[I’m hacking with the modular implicits variant, though this question is more generic.]
I’m trying to figure out the idiom for a particular kind of concatenation of signatures, and having no luck. Does anybody know if there’s a trick for this? [other than, y’know, manually copying the relevant bits?]
Suppose I have a signature:
module type ZERO = sig type t val zero : unit -> t end
and another one
module type SUBSCRIPTABLE = sig type item_t type t val sub : t -> int -> item_t val make : item_t -> item_t list -> t end
I’d like to make one that is the “sum” of these two signatures, where
Z.t = S.item_t. So I’d like the signature
module type ZERO_SUBSCRIPTABLE = sig type item_t type t val zero : unit -> item_t val sub : t -> int -> item_t val make : item_t -> item_t list -> t end
Now why would I like this? Well, there are types that enjoy a
zero value. And types that don’t. For types that enjoy a zero value, I might want to have the
make that builds a vector automatically use that zero value to initialize the vector, where for types that don’t have a zero value, the caller would have to provide the initializer value.
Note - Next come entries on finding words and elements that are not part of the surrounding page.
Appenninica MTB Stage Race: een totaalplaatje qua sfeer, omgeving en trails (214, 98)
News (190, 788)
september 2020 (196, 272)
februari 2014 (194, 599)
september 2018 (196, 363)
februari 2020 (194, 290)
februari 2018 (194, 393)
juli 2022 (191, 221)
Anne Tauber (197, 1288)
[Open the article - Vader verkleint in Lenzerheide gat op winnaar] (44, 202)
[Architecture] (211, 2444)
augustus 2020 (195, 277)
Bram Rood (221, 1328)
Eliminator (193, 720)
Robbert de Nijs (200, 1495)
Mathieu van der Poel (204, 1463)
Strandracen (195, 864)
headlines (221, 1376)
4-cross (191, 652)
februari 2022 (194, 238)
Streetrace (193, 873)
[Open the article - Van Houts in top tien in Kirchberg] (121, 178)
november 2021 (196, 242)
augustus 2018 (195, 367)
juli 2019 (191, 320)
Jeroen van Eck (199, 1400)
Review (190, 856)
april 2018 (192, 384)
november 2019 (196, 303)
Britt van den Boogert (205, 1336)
More generally, in Rust, often in places where you can provide a type, you can provide a type that enjoys some collection of traits, and these are implicitly somewhat like what I describe above: the concatenation of signatures, with some renaming of types. And in some cases, the collection of traits that a type enjoys can be … significant, e.g.
pub fn spmat_dot_densevec<T>(sp_mat : &CsMatI<T, u64>, v: &ArrayView<T, Dim<[usize; 1]>>) -> Array<T, Dim<[usize; 1]>> where T : Zero + Sum + Copy + MulAdd + MulAdd<Output = T> + Send + Sync, for<'r> &'r T: Mul<&'r T, Output = T>,
which says that the item-type
- has a zero value
- has an addition operation
- can be copied
- has a multiply-add operation
- that multiply-add operation produces the same type T
- and has some good multi-threading properties
Maybe this is just something that isn’t doable in OCaml, simply due to cumbersome syntax. That’d be OK – I just want to figure out the answer.